Exercise materials.
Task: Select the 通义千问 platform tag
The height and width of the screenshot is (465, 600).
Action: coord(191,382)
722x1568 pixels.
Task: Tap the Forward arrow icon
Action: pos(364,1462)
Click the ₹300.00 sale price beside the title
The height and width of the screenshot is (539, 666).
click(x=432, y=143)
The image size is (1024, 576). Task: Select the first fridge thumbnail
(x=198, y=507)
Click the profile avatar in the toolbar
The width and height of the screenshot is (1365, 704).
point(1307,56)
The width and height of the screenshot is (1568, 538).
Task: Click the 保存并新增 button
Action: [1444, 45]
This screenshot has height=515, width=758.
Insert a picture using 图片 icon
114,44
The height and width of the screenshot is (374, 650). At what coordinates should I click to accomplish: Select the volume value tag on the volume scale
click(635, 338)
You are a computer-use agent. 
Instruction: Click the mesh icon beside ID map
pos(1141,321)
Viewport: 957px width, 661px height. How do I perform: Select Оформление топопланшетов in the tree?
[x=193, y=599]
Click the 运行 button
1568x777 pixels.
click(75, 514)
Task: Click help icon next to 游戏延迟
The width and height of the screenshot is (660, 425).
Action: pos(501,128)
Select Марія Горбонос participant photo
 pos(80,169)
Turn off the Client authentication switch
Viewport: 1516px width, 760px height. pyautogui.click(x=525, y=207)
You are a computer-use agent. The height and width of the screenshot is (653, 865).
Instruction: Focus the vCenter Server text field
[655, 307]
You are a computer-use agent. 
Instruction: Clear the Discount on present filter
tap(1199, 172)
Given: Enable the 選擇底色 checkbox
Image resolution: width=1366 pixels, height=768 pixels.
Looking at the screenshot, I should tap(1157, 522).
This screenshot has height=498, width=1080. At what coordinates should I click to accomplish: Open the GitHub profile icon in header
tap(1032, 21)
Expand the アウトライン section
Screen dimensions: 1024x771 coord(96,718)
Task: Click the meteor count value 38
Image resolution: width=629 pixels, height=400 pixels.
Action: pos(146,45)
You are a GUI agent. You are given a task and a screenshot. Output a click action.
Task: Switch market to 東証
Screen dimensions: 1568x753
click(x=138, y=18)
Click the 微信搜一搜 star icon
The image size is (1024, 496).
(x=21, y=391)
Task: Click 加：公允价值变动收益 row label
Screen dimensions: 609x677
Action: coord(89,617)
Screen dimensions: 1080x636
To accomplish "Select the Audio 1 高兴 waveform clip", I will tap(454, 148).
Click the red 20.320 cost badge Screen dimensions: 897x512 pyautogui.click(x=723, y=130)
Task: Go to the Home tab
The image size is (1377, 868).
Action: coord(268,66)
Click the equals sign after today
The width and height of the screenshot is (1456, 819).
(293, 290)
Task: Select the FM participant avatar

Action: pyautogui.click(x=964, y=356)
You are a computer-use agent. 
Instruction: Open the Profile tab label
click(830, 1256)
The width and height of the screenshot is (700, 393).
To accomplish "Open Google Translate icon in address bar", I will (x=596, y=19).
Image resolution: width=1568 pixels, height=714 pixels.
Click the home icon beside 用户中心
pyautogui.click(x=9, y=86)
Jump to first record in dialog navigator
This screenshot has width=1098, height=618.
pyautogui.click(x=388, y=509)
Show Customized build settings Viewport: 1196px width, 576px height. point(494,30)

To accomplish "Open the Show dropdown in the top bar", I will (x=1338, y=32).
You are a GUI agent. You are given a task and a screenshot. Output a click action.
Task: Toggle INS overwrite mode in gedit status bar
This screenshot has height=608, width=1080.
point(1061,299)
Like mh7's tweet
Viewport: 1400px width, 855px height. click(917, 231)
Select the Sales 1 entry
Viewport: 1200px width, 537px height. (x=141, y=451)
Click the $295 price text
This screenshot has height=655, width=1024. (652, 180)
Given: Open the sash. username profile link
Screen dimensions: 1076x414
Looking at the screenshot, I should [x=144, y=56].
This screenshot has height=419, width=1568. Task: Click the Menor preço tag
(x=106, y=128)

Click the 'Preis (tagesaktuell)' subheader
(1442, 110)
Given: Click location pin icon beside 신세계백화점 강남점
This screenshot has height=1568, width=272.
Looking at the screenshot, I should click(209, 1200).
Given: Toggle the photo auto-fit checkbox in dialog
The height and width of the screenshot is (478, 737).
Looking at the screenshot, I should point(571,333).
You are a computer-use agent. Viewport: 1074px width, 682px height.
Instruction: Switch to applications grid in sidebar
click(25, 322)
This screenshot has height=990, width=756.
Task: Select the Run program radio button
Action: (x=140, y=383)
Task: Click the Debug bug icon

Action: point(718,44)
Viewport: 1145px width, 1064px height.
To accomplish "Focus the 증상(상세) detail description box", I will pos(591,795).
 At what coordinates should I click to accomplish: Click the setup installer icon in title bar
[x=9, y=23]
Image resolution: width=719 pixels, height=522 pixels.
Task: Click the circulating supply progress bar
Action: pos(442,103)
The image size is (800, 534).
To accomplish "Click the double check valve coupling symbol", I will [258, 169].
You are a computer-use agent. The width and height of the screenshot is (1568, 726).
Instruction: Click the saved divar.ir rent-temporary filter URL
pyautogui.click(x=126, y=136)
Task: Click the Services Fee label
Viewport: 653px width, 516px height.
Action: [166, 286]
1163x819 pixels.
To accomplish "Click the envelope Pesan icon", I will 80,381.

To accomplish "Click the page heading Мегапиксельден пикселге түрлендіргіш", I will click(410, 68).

What this task involves.
Return all lines from the entries that contain the string "dialog".

Expected answer.
Jump to first record in dialog navigator
Given: Toggle the photo auto-fit checkbox in dialog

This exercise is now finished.